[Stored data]
○ ○ ○ ○ ○

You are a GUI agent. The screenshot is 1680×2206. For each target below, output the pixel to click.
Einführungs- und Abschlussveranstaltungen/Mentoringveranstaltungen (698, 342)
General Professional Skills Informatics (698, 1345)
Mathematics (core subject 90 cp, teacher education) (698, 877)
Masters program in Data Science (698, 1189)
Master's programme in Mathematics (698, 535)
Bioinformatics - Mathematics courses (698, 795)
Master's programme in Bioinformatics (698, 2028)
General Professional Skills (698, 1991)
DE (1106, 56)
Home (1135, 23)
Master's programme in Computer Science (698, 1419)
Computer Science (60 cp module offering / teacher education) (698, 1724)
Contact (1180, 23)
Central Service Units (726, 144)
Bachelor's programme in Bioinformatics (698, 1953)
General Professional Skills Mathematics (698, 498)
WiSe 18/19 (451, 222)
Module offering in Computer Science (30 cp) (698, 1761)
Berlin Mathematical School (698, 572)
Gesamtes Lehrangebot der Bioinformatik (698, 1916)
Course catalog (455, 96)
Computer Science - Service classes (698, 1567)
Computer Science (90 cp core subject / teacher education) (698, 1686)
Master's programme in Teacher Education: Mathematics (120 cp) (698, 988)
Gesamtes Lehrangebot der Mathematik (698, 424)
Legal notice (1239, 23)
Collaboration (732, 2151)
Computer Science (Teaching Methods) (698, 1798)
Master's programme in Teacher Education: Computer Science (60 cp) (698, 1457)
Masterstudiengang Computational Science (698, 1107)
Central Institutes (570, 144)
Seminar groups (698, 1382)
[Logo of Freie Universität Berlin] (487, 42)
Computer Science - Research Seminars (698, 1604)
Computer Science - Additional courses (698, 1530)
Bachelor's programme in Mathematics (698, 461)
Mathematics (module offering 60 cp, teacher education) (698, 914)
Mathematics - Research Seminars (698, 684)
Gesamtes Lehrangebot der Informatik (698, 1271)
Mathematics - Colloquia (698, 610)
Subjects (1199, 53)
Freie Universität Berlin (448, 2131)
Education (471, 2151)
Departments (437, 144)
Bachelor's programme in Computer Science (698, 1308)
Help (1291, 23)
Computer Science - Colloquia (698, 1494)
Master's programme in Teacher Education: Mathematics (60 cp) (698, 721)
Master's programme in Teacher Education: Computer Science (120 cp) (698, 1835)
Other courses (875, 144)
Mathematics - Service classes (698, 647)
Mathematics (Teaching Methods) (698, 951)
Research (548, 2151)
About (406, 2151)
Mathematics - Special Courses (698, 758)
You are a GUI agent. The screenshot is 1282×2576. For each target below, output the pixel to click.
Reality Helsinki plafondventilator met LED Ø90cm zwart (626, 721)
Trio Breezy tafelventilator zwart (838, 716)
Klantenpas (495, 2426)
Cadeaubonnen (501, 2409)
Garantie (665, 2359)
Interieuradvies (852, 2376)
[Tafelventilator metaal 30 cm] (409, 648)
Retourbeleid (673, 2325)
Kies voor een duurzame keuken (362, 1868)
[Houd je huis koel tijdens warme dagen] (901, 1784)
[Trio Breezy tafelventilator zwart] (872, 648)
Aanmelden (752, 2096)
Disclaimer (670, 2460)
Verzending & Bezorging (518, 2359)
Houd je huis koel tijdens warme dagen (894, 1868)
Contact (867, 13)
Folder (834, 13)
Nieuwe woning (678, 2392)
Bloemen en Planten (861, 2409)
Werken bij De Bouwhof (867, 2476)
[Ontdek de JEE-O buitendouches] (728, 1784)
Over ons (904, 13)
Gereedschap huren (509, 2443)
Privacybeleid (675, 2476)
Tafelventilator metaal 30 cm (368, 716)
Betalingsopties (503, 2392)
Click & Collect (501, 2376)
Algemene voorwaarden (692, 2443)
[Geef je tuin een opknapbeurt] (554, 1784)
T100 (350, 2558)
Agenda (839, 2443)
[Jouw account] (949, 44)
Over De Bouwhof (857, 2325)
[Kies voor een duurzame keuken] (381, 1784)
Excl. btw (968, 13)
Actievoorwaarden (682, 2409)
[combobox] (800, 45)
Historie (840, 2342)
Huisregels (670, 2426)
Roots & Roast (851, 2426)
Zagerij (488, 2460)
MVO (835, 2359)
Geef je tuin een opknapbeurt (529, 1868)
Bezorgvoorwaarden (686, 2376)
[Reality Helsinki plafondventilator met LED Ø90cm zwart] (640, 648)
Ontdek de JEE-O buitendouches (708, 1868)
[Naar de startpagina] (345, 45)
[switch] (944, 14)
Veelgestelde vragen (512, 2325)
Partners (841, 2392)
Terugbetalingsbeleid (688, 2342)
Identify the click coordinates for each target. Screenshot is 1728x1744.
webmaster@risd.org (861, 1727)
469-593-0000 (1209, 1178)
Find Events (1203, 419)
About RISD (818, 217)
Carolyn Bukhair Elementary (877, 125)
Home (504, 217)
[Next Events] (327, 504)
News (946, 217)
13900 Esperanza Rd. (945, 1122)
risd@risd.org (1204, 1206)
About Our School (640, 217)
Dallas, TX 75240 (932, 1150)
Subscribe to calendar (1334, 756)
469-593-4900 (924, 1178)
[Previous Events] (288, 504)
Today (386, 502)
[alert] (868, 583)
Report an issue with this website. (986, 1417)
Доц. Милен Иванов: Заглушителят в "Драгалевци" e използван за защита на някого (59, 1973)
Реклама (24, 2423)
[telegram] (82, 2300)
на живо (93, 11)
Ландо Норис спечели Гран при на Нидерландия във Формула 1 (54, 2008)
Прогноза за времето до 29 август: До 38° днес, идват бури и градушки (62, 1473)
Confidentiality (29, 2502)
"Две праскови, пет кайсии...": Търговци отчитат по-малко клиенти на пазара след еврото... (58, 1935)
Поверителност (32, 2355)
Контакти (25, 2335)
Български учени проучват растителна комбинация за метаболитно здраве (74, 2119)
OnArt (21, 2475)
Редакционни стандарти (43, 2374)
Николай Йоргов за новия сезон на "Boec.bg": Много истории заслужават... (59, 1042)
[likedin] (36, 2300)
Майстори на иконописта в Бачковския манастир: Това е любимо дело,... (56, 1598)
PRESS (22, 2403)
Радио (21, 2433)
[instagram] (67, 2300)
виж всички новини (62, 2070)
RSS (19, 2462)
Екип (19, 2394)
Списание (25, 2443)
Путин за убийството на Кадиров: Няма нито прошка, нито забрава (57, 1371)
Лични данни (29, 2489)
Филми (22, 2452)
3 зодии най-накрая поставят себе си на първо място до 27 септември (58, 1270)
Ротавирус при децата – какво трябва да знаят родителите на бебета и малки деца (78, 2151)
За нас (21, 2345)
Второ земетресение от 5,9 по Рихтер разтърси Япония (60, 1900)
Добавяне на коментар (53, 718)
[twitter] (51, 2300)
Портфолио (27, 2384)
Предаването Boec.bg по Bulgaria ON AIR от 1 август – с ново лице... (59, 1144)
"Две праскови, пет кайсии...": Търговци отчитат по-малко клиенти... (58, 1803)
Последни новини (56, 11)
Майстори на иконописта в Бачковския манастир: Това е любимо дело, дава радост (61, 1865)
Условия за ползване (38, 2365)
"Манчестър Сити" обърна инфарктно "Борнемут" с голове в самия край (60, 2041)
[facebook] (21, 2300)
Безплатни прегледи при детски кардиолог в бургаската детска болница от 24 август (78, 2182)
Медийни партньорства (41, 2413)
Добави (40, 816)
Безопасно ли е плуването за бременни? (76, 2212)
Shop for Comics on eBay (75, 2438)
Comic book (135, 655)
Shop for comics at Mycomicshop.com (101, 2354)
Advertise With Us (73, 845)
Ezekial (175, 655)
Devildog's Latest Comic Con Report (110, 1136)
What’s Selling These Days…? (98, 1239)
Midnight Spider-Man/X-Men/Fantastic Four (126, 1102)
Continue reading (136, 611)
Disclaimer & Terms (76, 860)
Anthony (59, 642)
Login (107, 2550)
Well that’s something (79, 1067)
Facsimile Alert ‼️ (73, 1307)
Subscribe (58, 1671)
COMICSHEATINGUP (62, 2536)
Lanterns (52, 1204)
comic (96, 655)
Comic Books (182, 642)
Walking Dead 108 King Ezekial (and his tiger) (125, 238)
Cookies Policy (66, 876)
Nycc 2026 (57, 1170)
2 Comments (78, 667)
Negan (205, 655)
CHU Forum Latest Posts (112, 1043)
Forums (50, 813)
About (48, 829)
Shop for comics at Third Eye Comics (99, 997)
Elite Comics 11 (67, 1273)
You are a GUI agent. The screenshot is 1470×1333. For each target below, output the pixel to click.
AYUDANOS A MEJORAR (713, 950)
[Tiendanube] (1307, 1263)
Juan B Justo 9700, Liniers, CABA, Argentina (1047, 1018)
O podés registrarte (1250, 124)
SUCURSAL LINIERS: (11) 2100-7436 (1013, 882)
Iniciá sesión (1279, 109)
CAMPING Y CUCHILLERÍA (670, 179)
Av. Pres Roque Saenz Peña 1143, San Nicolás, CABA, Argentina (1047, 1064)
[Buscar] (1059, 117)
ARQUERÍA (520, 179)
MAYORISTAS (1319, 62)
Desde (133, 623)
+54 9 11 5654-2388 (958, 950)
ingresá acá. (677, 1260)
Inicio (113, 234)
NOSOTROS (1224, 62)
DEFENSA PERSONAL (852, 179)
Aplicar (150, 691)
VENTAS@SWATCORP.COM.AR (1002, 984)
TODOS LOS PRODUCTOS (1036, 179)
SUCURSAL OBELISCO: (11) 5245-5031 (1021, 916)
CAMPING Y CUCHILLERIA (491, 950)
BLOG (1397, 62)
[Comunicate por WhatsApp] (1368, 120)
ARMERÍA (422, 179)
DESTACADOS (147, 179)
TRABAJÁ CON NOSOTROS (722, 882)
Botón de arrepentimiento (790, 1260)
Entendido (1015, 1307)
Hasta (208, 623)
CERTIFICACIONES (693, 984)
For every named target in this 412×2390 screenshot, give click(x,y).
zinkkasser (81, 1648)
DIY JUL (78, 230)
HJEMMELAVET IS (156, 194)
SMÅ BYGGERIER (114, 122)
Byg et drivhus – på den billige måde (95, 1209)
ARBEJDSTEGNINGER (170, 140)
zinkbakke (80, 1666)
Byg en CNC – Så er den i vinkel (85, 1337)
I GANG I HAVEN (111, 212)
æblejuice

○ ○ ○ ○ ○

YOUR INSTRUCTIONS — In the records above, find the line with "Folder (834, 13)"; write out exactly that line and each one after it, stopping after the line with "Actievoorwaarden (682, 2409)".

THE COMPLETED TASK —
Folder (834, 13)
Nieuwe woning (678, 2392)
Bloemen en Planten (861, 2409)
Werken bij De Bouwhof (867, 2476)
[Ontdek de JEE-O buitendouches] (728, 1784)
Over ons (904, 13)
Gereedschap huren (509, 2443)
Privacybeleid (675, 2476)
Tafelventilator metaal 30 cm (368, 716)
Betalingsopties (503, 2392)
Click & Collect (501, 2376)
Algemene voorwaarden (692, 2443)
[Geef je tuin een opknapbeurt] (554, 1784)
T100 (350, 2558)
Agenda (839, 2443)
[Jouw account] (949, 44)
Over De Bouwhof (857, 2325)
[Kies voor een duurzame keuken] (381, 1784)
Excl. btw (968, 13)
Actievoorwaarden (682, 2409)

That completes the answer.